It feels like ages since I’ve written a review (rather than just one week) so bear with me as I work the rust out of the system. Give me a few days and I’m sure everything will be back in working order.
Benny & Shrimp by Katarina Mazetti is almost certainly a book I would not have picked up, would never have heard of, if I hadn’t one day wandered into a bookstore that I rarely visit and found it on the Staff Recommendations shelf. I was in fact more intrigued by the novel’s country of origin (Sweden) than its description of a love story between two thirty-something opposites who meet in a graveyard. Quirky, Scandinavian fiction? Count me in.
Shrimp, properly known as Desirée (I would prefer to be called Shrimp, frankly), is a widowed librarian who in the months following her husband’s freak death finds herself crossing paths with the farmer Benny, whose parents occupy the cemetery plot next to Shrimp’s husband. Both Benny and Shrimp are initially upset to have to share what should be private time at their loved ones graves but, as time goes on, they find themselves drawn together. And when they finally take a running leap into that inevitable relationship, it’s electric and messy and clearly doomed but so, so fascinating to read about.
The novel is short – only 209 pages – and reads faster than most books that length because of the constant switching between perspectives after only three or four pages. This is a narrative where it would be very easy to take sides and I thought that by switching so frequently, by presenting both character’s struggles in such a sympathetic, articulate manner, Mazetti made it much more difficult to pass simple judgments on either lead. That didn’t prevent me from doing so (I come from a long line of dairy farmers, so my sympathies were always going to be with Benny and his commitments to his family farm) but it still felt balanced.

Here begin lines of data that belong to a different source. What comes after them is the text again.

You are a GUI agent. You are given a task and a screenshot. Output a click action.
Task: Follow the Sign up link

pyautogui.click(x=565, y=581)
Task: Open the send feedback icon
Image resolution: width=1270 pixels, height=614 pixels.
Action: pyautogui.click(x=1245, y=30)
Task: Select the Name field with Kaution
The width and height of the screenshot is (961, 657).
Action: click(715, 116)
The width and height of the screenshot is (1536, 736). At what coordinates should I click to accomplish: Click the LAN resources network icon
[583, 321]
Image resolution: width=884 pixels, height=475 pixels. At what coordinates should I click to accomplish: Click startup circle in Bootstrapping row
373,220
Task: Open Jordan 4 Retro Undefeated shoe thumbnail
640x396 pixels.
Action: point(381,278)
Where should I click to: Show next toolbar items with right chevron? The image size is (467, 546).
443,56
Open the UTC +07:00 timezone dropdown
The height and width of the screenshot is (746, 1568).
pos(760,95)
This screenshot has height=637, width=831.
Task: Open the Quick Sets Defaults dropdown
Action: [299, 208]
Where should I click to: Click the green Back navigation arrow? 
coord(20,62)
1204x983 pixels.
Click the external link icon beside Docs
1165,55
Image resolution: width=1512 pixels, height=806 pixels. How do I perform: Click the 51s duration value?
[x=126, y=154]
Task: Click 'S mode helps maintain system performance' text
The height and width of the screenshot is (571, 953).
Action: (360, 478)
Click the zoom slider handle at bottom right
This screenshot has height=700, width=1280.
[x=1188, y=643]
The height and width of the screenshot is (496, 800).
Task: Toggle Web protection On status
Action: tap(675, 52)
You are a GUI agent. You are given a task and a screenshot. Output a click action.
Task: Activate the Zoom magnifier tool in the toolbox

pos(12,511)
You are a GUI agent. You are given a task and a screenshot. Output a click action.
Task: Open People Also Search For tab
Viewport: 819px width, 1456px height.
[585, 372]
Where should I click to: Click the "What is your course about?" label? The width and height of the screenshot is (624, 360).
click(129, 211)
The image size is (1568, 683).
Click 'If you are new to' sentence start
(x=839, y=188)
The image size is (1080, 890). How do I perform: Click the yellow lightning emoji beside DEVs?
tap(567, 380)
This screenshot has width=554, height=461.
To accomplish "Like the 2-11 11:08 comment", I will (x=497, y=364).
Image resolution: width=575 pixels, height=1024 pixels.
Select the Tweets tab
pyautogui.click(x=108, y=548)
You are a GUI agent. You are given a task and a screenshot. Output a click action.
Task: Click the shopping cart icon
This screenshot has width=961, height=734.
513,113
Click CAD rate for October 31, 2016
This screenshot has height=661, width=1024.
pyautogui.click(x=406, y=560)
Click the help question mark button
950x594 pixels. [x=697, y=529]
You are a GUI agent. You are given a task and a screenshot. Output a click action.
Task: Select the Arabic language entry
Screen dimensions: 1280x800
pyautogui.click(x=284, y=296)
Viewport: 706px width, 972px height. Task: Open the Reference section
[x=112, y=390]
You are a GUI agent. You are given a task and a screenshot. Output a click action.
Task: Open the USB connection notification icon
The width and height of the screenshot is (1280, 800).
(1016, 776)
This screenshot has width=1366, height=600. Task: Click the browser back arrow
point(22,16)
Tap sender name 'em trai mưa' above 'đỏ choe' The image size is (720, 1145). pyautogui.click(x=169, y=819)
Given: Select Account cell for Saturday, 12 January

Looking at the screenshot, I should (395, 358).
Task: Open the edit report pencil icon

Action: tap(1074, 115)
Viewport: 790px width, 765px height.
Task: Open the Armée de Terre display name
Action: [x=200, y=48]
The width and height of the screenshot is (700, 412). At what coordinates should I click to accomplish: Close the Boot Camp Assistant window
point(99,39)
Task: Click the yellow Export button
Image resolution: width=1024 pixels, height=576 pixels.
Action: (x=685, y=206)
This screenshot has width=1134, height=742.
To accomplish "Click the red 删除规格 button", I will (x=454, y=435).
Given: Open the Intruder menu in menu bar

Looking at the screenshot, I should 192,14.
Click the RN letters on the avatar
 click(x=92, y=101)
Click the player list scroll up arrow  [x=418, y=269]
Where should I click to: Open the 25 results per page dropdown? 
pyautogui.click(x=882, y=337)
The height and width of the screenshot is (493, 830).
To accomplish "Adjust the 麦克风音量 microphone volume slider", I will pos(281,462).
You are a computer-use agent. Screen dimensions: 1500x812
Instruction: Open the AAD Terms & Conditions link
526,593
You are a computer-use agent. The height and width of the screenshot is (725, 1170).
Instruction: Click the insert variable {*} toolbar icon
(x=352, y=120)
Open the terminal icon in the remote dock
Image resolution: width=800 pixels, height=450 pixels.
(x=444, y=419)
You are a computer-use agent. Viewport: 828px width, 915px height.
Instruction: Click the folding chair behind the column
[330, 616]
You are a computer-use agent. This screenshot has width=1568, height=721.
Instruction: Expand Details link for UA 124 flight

It is a novel about love. Sort of. Shrimp’s marriage to the cerebral Örjan was ordered and neat, designed to offer comfort and companionship but never any excitement and really not very much love, not even platonically. Certainly not the kind of chemical reaction that she and Benny have right from the first moment. It’s difficult to think of two people worse suited for a relationship: Benny longs for the traditional, for a good farm wife to cook and clean and raise children, a woman who can understand what it means to run a farm, what kind of sacrifices are necessary. Shrimp is not that woman: Shrimp lives in town, can’t cook and has no interest in learning how, loves books and the theatre and the Opera and foreign films at the cinema. Neither is terribly willing to adapt to the other’s way of life, to make the kind of sacrifices they know are necessary in order to make the relationship work.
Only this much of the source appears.